• What this task involves:
Your job is to set down the stretch of entries that opens with the line containing "Where should I click to: Expand" and closes with the line containing "605x308 pixels.". Keep both end lines, copy each exactly, and add nothing.

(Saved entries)
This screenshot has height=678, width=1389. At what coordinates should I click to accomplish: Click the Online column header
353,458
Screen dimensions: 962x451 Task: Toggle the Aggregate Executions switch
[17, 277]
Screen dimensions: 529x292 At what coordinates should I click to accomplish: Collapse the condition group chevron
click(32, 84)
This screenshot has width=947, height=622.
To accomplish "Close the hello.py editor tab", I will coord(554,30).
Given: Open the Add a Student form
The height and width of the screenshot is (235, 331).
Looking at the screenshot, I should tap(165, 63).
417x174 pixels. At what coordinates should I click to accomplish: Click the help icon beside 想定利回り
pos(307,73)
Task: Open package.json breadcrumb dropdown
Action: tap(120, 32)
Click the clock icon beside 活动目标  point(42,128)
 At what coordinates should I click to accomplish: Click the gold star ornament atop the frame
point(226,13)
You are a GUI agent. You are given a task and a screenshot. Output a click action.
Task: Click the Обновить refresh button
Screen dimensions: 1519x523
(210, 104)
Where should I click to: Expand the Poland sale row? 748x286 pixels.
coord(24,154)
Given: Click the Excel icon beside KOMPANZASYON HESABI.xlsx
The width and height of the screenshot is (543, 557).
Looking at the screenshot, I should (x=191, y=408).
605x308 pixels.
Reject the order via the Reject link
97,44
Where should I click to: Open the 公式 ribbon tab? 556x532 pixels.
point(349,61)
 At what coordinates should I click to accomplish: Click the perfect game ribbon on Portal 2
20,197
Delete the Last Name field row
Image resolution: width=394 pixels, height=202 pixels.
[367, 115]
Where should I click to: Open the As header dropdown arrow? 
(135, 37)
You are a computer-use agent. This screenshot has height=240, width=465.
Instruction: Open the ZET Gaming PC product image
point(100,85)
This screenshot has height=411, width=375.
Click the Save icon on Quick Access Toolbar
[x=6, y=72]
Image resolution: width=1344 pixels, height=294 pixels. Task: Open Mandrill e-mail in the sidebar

• Reply to the task:
Where should I click to: Expand the Poland sale row? 748x286 pixels.
coord(24,154)
Given: Click the Excel icon beside KOMPANZASYON HESABI.xlsx
The width and height of the screenshot is (543, 557).
Looking at the screenshot, I should (x=191, y=408).
605x308 pixels.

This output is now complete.